(Task directions): Every line from the one with "Where should I" through the final line of the entries below should be returned exactly; leave out all other lines.

### Information provided ###

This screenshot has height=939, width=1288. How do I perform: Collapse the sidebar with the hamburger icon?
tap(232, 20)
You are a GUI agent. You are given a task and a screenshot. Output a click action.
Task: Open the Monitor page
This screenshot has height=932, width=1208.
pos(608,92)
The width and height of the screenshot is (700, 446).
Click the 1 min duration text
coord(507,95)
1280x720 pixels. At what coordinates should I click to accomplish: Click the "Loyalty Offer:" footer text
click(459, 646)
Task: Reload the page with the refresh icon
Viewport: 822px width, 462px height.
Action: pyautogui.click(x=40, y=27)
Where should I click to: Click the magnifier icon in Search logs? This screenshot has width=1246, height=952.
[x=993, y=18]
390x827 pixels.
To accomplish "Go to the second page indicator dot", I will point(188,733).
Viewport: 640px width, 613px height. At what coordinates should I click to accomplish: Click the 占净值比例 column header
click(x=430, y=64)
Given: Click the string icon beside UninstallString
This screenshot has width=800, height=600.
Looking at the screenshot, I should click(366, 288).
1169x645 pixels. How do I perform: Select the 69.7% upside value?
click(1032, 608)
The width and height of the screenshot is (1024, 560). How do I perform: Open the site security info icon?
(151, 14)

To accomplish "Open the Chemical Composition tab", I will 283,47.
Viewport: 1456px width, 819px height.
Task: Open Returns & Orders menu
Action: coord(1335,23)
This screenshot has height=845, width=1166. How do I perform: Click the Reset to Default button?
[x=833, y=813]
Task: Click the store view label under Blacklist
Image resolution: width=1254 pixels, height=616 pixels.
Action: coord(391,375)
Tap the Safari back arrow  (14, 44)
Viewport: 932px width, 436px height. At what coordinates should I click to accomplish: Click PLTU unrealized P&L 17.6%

###

(Problem solution):
Where should I click to: Click the magnifier icon in Search logs? This screenshot has width=1246, height=952.
[x=993, y=18]
390x827 pixels.
To accomplish "Go to the second page indicator dot", I will point(188,733).
Viewport: 640px width, 613px height. At what coordinates should I click to accomplish: Click the 占净值比例 column header
click(x=430, y=64)
Given: Click the string icon beside UninstallString
This screenshot has width=800, height=600.
Looking at the screenshot, I should click(366, 288).
1169x645 pixels. How do I perform: Select the 69.7% upside value?
click(1032, 608)
The width and height of the screenshot is (1024, 560). How do I perform: Open the site security info icon?
(151, 14)

To accomplish "Open the Chemical Composition tab", I will 283,47.
Viewport: 1456px width, 819px height.
Task: Open Returns & Orders menu
Action: coord(1335,23)
This screenshot has height=845, width=1166. How do I perform: Click the Reset to Default button?
[x=833, y=813]
Task: Click the store view label under Blacklist
Image resolution: width=1254 pixels, height=616 pixels.
Action: coord(391,375)
Tap the Safari back arrow  (14, 44)
Viewport: 932px width, 436px height. At what coordinates should I click to accomplish: Click PLTU unrealized P&L 17.6%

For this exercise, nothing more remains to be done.